All that said, there are options out there for building template based web apps and even ones that will then package the web apps into a native app that can be published via an app store like Apple or Google. I can't provide a recommendation as I've not used it but Webkon is one I am familiar with and I am sure a quick search will turn up others.

Good luck!


----------



## Mike_D_S (May 3, 2012)

A few things to consider:

If you want an actual app, then you are committed to sustaining that app to keep it updated. This might range from security fixes, updates to remain compatible with changes to the mobile operating system, or other things. Essentially this means some amount of regular spending to sustain the app.

If your website is clunky and you don't know how to improve the user experience for the website, then your app is probably going to be clunky too. Generally speaking, just moving the code from a browser to an app isn't going to fix poor user flow and response issues.

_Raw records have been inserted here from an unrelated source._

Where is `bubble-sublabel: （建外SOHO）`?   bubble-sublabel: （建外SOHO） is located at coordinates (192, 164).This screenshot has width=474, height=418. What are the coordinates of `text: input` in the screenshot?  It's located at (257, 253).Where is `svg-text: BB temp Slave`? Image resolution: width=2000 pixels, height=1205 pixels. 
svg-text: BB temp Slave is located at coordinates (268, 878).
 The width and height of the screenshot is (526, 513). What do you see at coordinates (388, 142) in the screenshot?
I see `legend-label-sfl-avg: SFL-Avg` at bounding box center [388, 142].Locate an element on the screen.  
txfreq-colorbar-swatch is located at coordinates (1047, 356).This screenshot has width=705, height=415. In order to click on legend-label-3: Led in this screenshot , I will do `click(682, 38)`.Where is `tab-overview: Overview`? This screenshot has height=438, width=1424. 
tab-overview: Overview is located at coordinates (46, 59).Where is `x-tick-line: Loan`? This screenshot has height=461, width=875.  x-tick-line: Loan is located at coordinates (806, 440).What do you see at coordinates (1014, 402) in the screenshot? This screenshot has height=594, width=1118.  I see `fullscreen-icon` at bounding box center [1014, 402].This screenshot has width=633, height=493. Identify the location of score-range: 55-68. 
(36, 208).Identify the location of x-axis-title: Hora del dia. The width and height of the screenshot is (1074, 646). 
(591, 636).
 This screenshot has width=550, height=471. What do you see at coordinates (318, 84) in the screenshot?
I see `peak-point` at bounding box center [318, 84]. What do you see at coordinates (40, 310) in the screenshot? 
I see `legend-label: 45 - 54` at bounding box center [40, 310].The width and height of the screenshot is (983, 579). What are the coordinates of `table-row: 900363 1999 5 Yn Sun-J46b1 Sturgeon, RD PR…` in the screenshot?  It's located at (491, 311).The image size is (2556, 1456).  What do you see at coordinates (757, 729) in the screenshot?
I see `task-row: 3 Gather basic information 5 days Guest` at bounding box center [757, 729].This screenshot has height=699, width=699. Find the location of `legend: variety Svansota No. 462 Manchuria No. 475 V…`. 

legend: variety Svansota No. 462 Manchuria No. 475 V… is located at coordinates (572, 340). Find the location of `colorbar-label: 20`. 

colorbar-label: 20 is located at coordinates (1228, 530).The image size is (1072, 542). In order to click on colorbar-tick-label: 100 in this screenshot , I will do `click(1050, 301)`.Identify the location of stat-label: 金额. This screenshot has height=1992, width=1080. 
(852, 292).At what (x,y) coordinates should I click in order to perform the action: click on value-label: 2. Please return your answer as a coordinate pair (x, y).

You are probably not going to store the actual content (product details, instructions, etc) in the app, since that would mean that updating the information would require pushing an updated version of the app. So then your app will have to load the content from a web service, so you still have some latency there and have to maintain a backend web API.

In my opinion, if you have a poorly performing web site with bad user experience, then answer is to make your web site better. A little money spent on web development and some UX design goes a long way. Rather than use a WIX template or similar low cost entry point, just bite the bullet and spend some money to get a professionally built site.

In my opinion there's no short cut to this kind of thing. If you want a web site that works smoothly with good user experience then you have to pay for it. Teaching yourself to build an app or using a basic WIX (for example) template to spin up a website gets you entry level behaviors.

If you have the content prepared and have a little knowledge, then I would think that for under a grand you should be able to get someone to build you a quality website which you can maintain the content on going forward.

Mike


----------